◆ Required action A ◆
From the passage about local sheriffs, return the stretch from "Since his special" through "span last week.".
◆ Required action B ◆
Answer these questions using the passage about local sheriffs:
(i) In what year did Clay Whittle win the special election for sheriff?
(ii) How many years had Ronnie Strength served when he announced his retirement?
(iii) What illness did Buddy Hendry die of?
◆ Required action C ◆
Carry the passage about local sheriffs forward from its final sentence.

◆ Supplied passage ◆
Did you realize that during his next term in office, Columbia County Sheriff Clay Whittle will celebrate 20 years as our county’s top cop?
Since his special election to the post back in 1995, Whittle has outlasted pretty much every other head law enforcement officer in our area. In a county as safe as ours, we tend to forget that peace and tranquility are no accident.
But we’re suddenly reminded when things happen as they did in a 24-hour span last week.
On Friday, Richmond County Sheriff Ronnie Strength announced his retirement after 11 years in office. And on Saturday, Columbia County schools Public Safety Chief Buddy Hendry lost his battle with lung cancer.
Newcomers to our community certainly could be forgiven for not knowing the tremendous impact Strength’s tenure, and that of his predecessor and mentor, Charlie Webster, had on Augusta. The newly arrived wouldn’t know that pre-consolidation Richmond County had sent two sheriffs to prison, and that county officials responded to the ensuing turmoil by setting up a county police department under their control.

◆ Extracted information ◆
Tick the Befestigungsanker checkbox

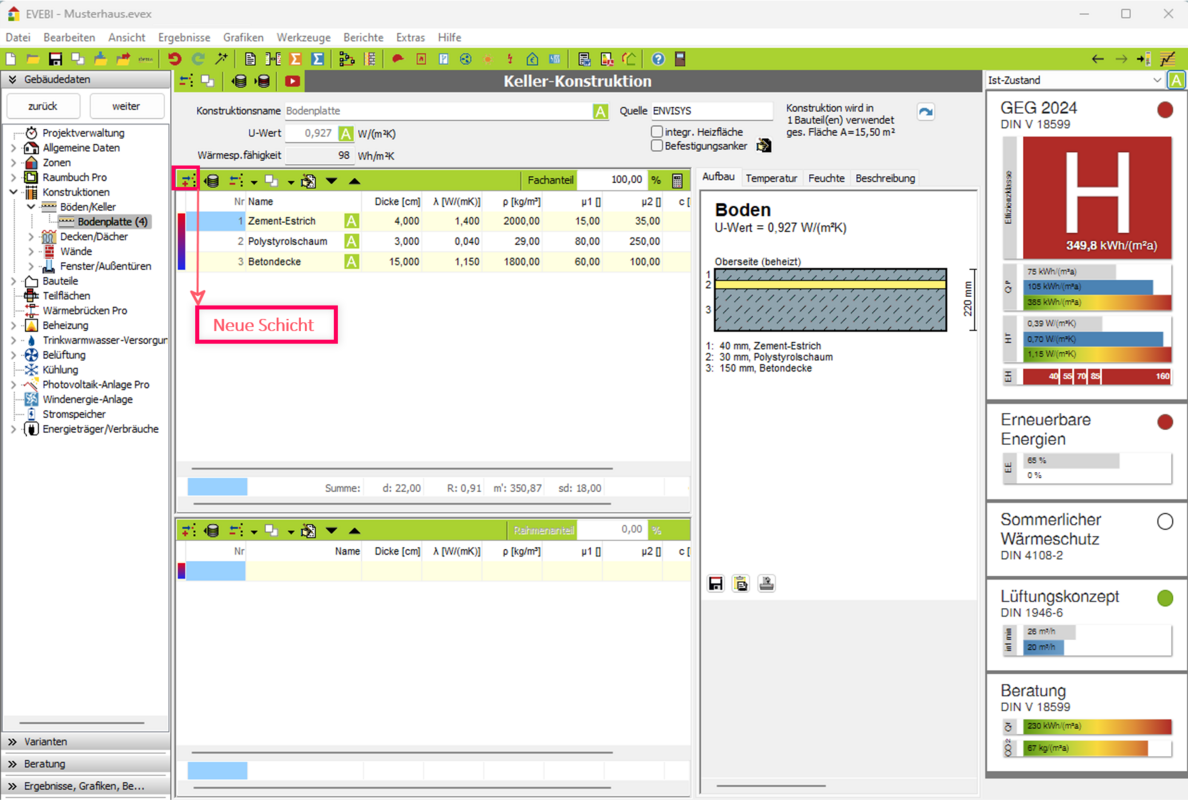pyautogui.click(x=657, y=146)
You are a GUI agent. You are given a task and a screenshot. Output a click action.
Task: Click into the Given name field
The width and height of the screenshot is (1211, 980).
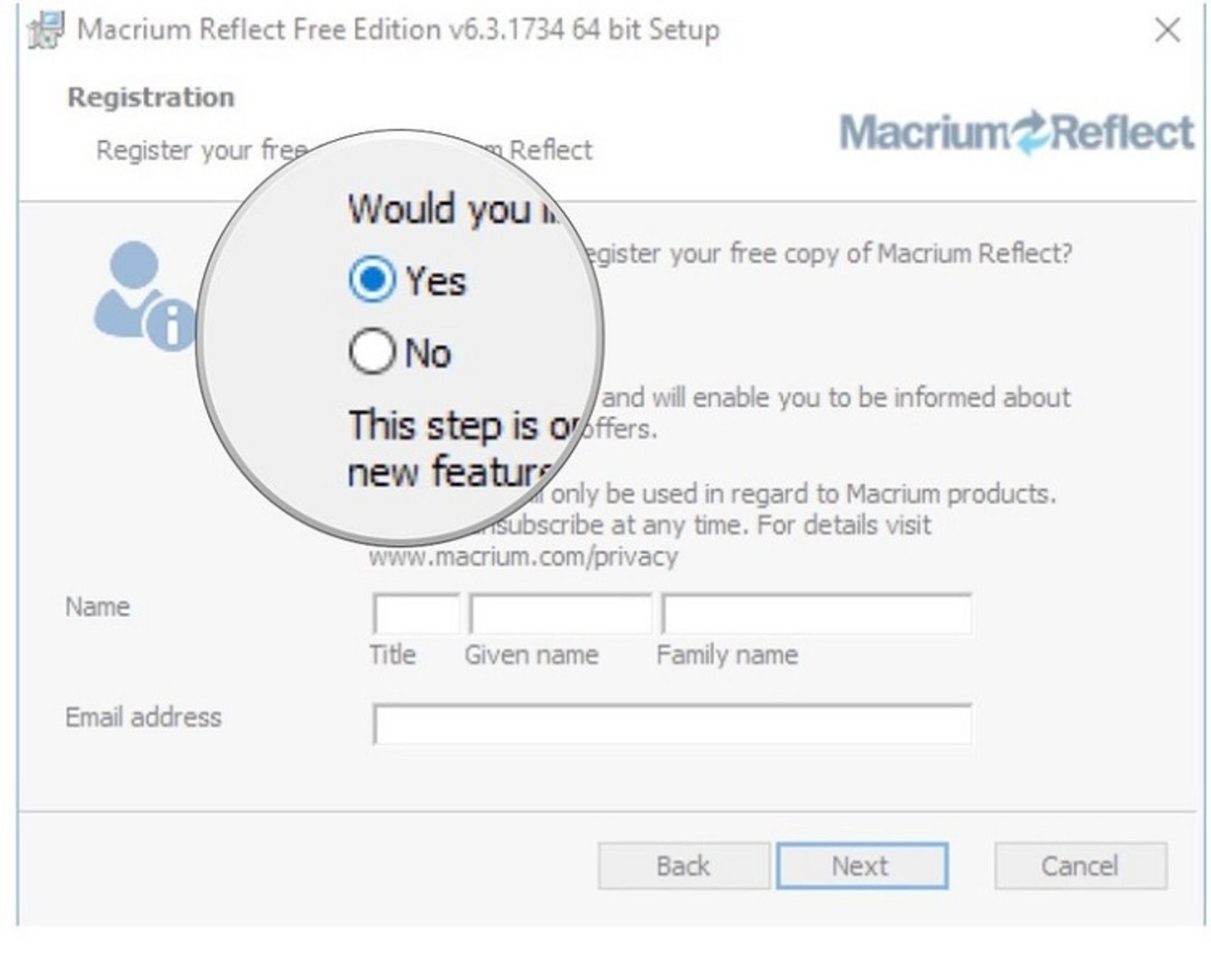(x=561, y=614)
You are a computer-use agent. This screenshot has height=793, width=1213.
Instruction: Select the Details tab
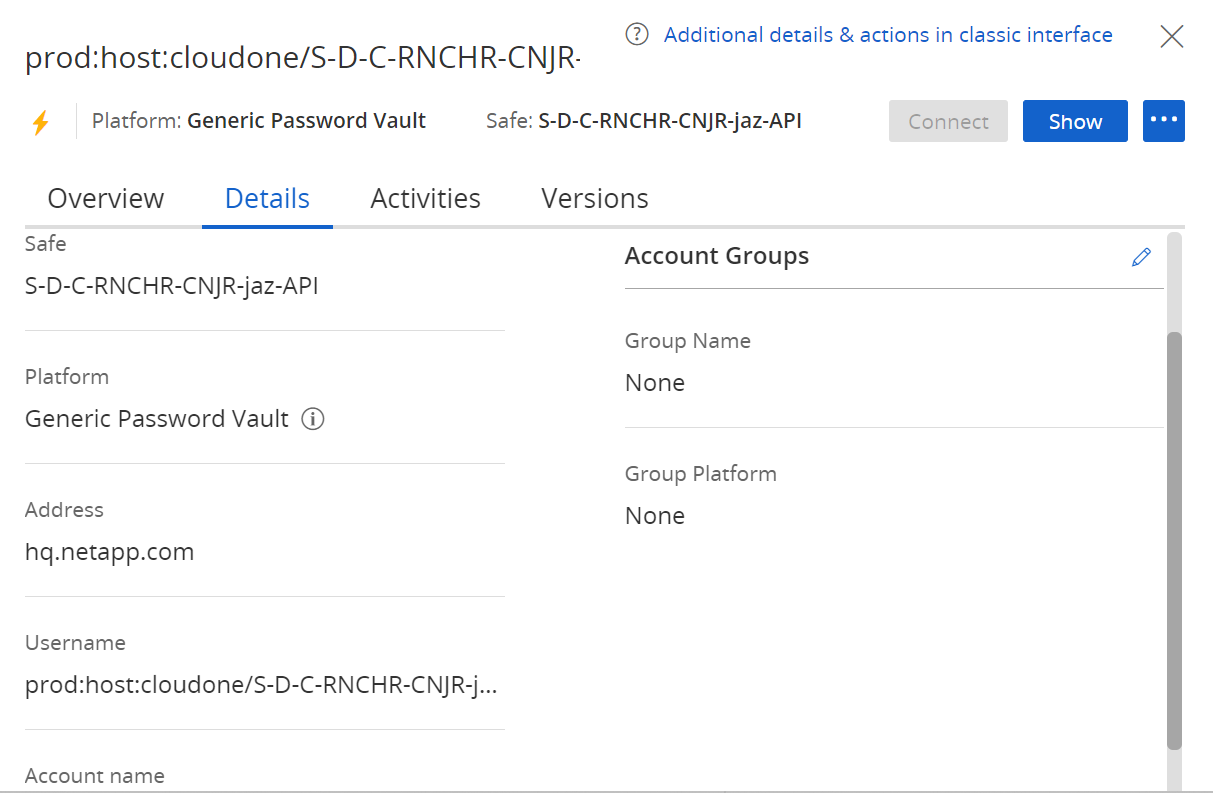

◆ Written reply A ◆
Since his special election to the post back in 1995, Whittle has outlasted pretty much every other head law enforcement officer in our area. In a county as safe as ours, we tend to forget that peace and tranquility are no accident.
But we’re suddenly reminded when things happen as they did in a 24-hour span last week.

◆ Written reply B ◆
(i) 1995
(ii) 11 years
(iii) Lung cancer

◆ Written reply C ◆
It was a short-lived experiment, returning to normalcy when Webster took over and the police department was eliminated. Later, under consolidation when the often scandal-plagued Augusta Police Department was merged with the sheriff’s office, Webster assumed full authority.
Since then, the helm has steadied so much that the Richmond County Sheriff’s Office no longer is an issue of concern. Instead, it’s a model of organization that the rest of the county would do well to emulate. For the past 11 years, and with repeated budgetary challenges, that’s been the contribution of Ronnie Strength - as good a man to ever wear a badge as has ever lived.
Likewise, the steady hand of a quiet and unassuming man has been at the helm of the Columbia County Schools Public Safety Department since Buddy Hendry took the job in 2000. As Donnie Fetter’s story today on Hendry points out, Hendry came into the top job just after the horrors of Columbine and the heightened fears for school security.
Since then, there never has been a moment when we didn’t rightly assume that our schools were, as a whole, safe places for our children. Sure, there have been occasional scares; no one can stop that. But Hendry was always behind the scenes with his officers to keep a keen eye out for trouble.
The schools aren’t safe just by happenstance, yet the safer they are, the easier it is to take that security for granted. We shouldn’t.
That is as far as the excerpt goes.